ArtSeen
Traces Everywhere
TRACY WILLIAMS

The measure of a group show might be given in the quality of the narrative it constructs. According to these terms, a good group show could successfully elaborate, say, contemporary trends in abstraction or the history of figurative painting in England. Traces Everywhere, the current group show at Tracy Williams, takes a humbler route and assembles a set of artists based solely on their use of a paper ground in their work. As a result, some of the exhibition’s twelve artists make rather strange bedfellows. Any resultant friction, however, is more than adequately compensated for by the overall excellence of the show.

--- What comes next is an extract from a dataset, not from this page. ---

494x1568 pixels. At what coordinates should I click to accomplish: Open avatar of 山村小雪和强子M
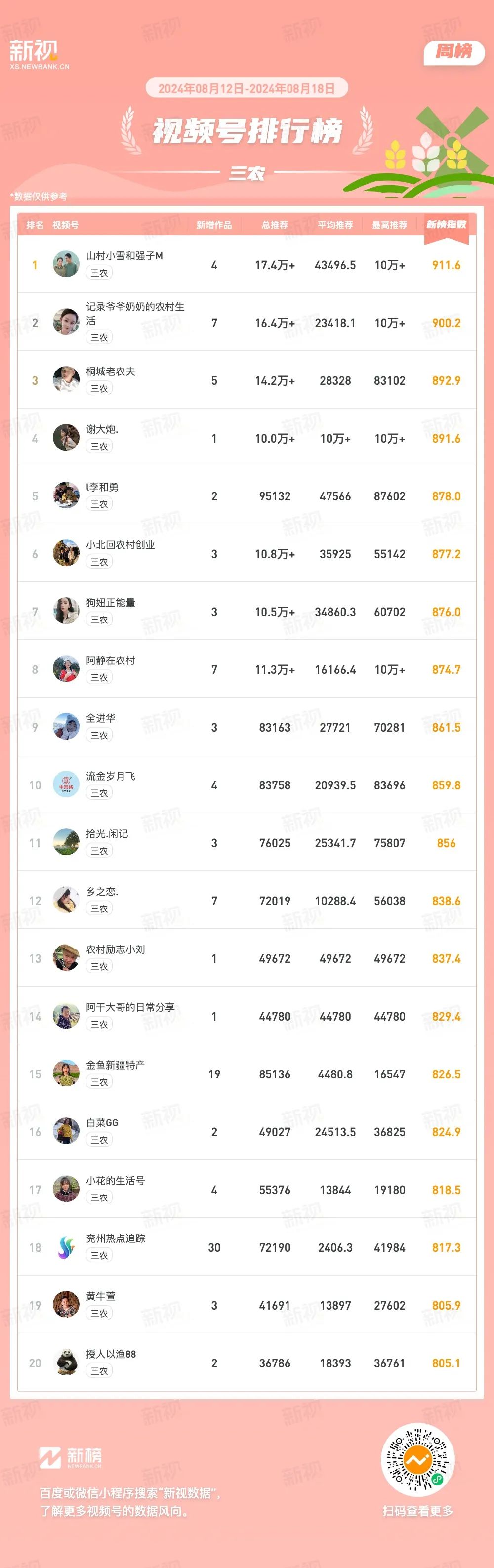(66, 264)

Most creative in his use of the paper ground is Ernst Caramelle. He capitalizes on cheap construction paper’s susceptibility to sunlight by exposing partially covered sheets to the sun for varying amounts of time. The result might be an infinite gradient of values, but Caramelle keeps his forms simple. His paperwork is restrained without being cool.
He has excellent company in Tracy Williams’s ground floor gallery where Zipora Fried takes up floor space with a scroll. It runs from the wall to stretch most of the length of the small, rectangular room. A wedge shape form, knit tight in graphite, runs most of its length, its hard-edged rigor a fine foil for the child-like forms of Olav Christopher Jenssen’s colorful pastels. Jenssen sticks to the margins in his drawings and, through some magic many artists miss, activates the untouched paper. In his drawings, linear abstraction seems prone on the edge of representation. He goes so far as to sketch a figure at the left-hand edge of one drawing.
This might seem a good lead-in from the abstraction downstairs to the more figurative work in the upstairs gallery, but the transition winds up a bit jarring. Here, Fiona Banner takes center stage with a horizontal diptych entitled “Black Hawk Down/Plaything II.” It’s a text piece on paper, the garbled verbiage of which seems to describe events in the two films, the former disturbingly violent, the latter sexually lurid. Besides being extravagantly beautiful, this piece has little to do with the above-mentioned Ernst Caramelle, who is also hung in the upstairs hallway, or, for that matter, with Joe Fyfe’s lyrical collages that follow in the second upstairs gallery. Banner’s work relates more clearly to the semiotic strains in Matt Mullican’s work on the opposite wall. His titles, written on the drawings’ faces, are as forceful as the stick figure drawings that accompany them. Mullican’s ever-evolving symbolism also sits comfortably with that of his neighbor in the exhibition, Anne-Marie Schneider. His work is concrete and analytical, hers intuitive and gestural; the two make a fine couple. They underpin, to my eye, the logic of the upstairs arrangement.
It would not do to end without mention of Wes Mills’s abstractions. Of a scale and touch reminiscent of an Indian Tantra drawing, these exquisite drawings marry Richard Tuttle’s playfulness to Joseph Albers geometry to fresh effect. They prove again the old adage, Picasso’s I think, that every great artist is first a great thief. Their scope is a mirror for that of the exhibition’s artists who all merit far greater examination then they’ve been given here.